L’inflation faible ramène le consensus à la Banque d’Angleterre
Retour au consensus au sein de la Banque d’Angleterre. Pour la première fois depuis le mois de juillet, les neuf membres du comité de politique monétaire de l’institution ont voté en janvier comme un seul homme pour un statu quo sur les taux à 0,5%, selon les «minutes» publiées hier. Les deux banquiers centraux qui s’étaient montrés ces derniers mois favorables à une hausse des taux, Martin Weale et Ian McCafferty, ont tourné casaque en raison des risques de faible inflation prolongée dans le pays.
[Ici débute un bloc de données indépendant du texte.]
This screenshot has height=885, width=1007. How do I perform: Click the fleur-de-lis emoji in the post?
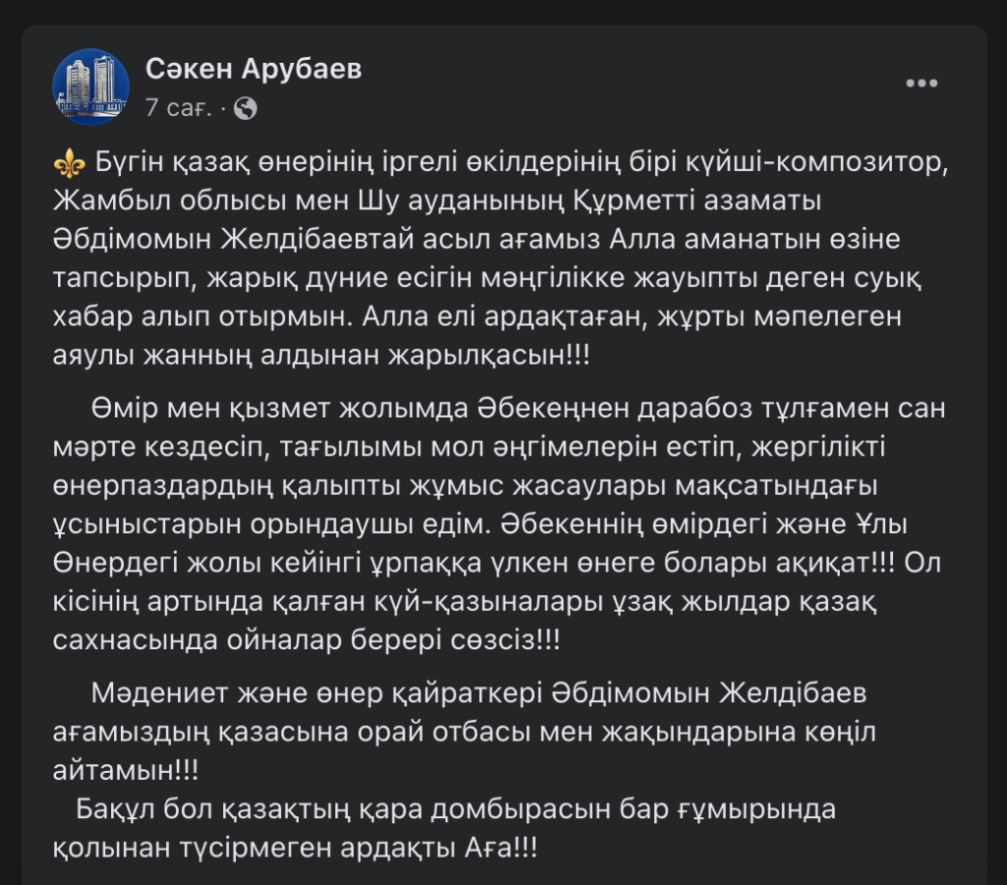point(70,164)
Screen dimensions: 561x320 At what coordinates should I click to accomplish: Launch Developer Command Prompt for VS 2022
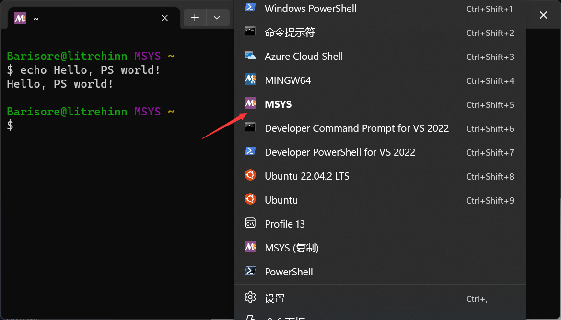357,128
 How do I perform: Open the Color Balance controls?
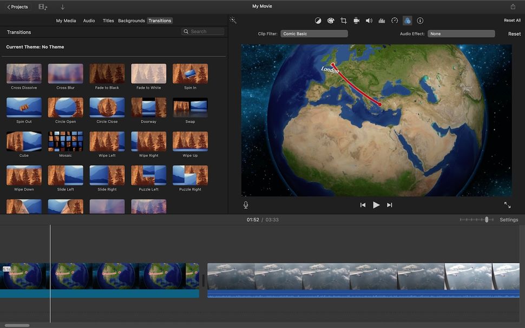coord(318,20)
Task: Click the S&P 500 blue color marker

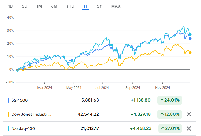Action: pyautogui.click(x=9, y=100)
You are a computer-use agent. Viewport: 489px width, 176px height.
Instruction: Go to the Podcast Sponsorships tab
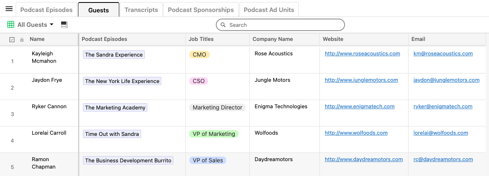201,10
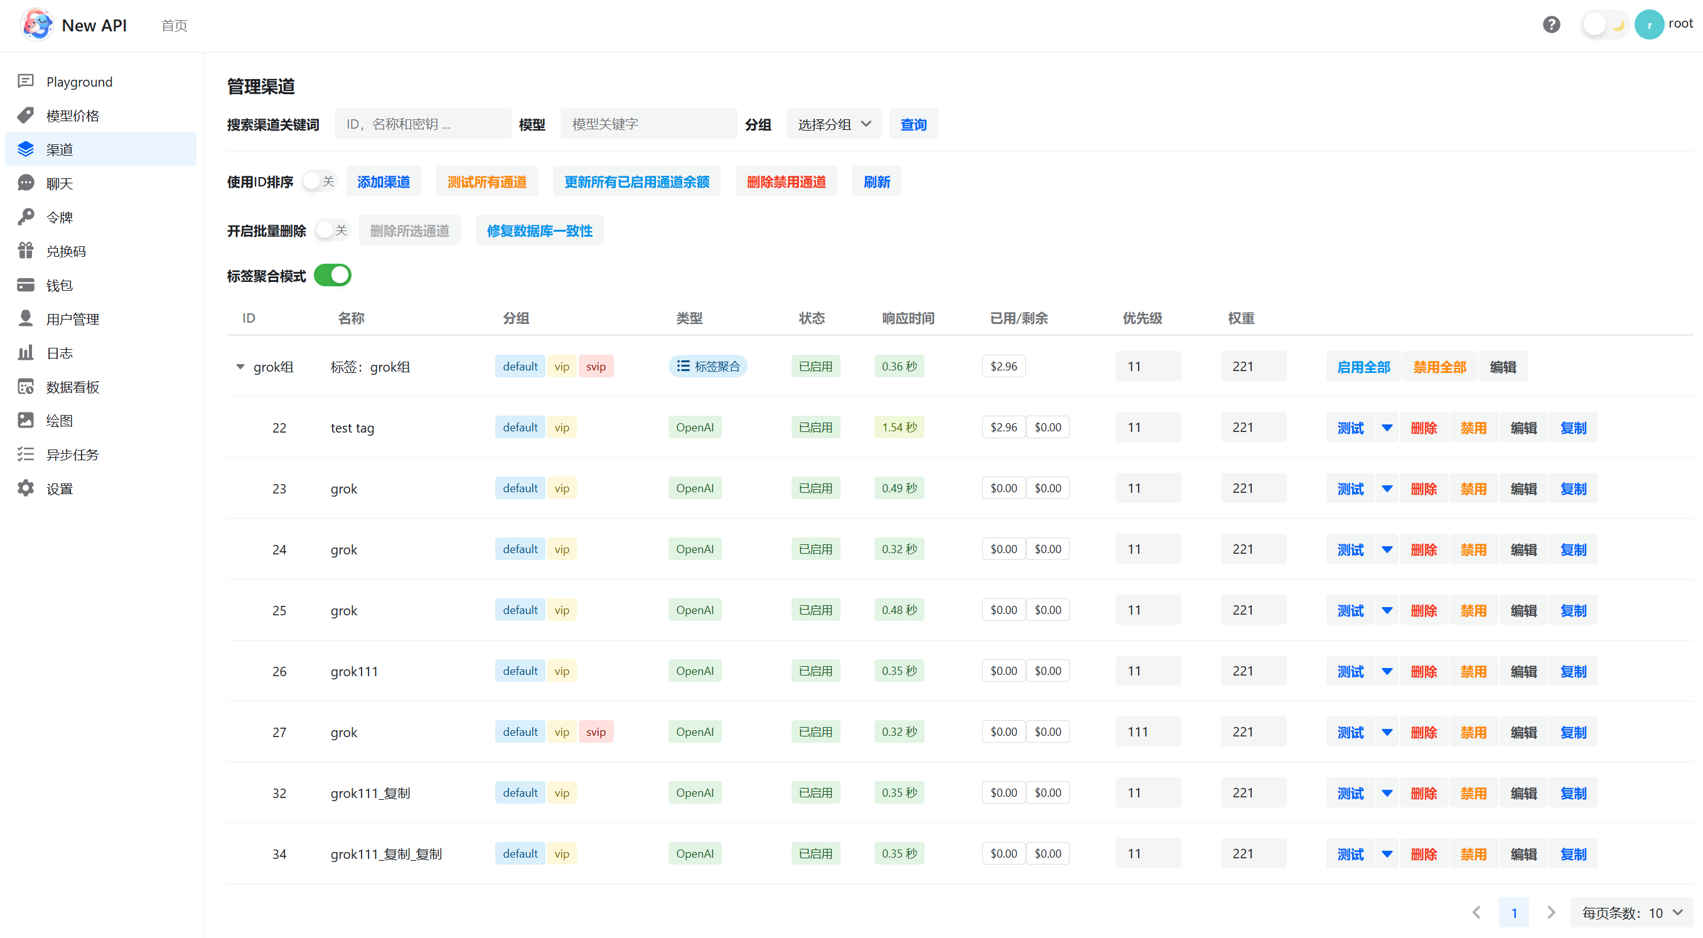The image size is (1703, 938).
Task: Open test dropdown arrow for channel 22
Action: pos(1387,428)
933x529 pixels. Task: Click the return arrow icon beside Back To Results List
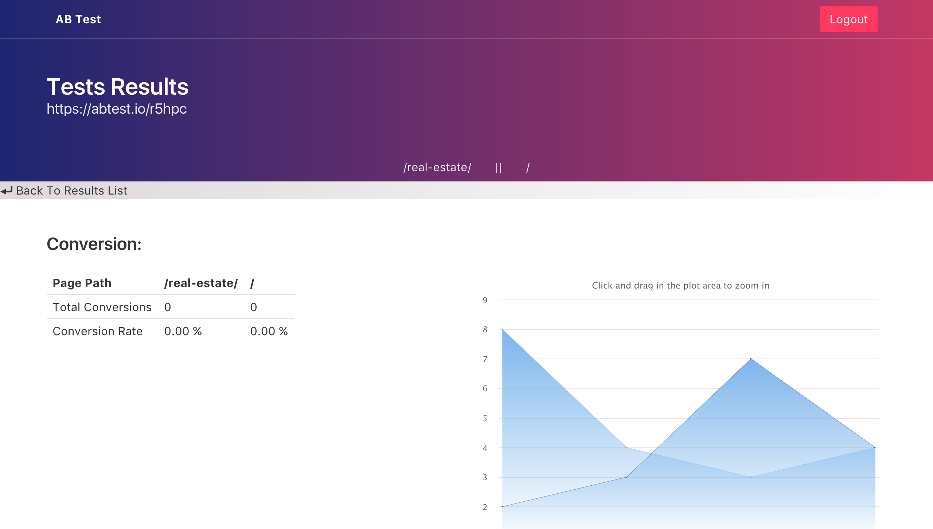[x=7, y=190]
Ce revirement a surpris les économistes et a entraîné un léger recul du sterling, à 1,51 dollar et 1,307 euro.
Le rythme annuel de hausse des prix est tombé à 0,5% en décembre au Royaume-Uni, contre 1% en novembre, loin de l’objectif de 2% poursuivi par la BoE. La chute des prix du pétrole devrait se traduire par une inflation basse au moins pour le premier semestre. Le texte des minutes laisse cependant transparaître une appréciation plus nuancée. Martin Weale et Ian McCafferty soulignent que la chute récente «a été probablement largement due à des facteurs temporaires» et qu’elle «ne devrait pas affecter le comportement des ménages». Ils ont seulement jugé qu’une hausse des taux, à ce stade, accroîtrait les risques d’une inflation faible au-delà de ces facteurs temporaires.
«Plus important selon nous, il semble qu’il y ait une inflexion du sentiment des sept autres membres. Ils reconnaissent de manière plus claire les risques qu’une inflation faible devienne plus ancrée et affecte les anticipations», notait hier Ross Walker, l’économiste de RBS.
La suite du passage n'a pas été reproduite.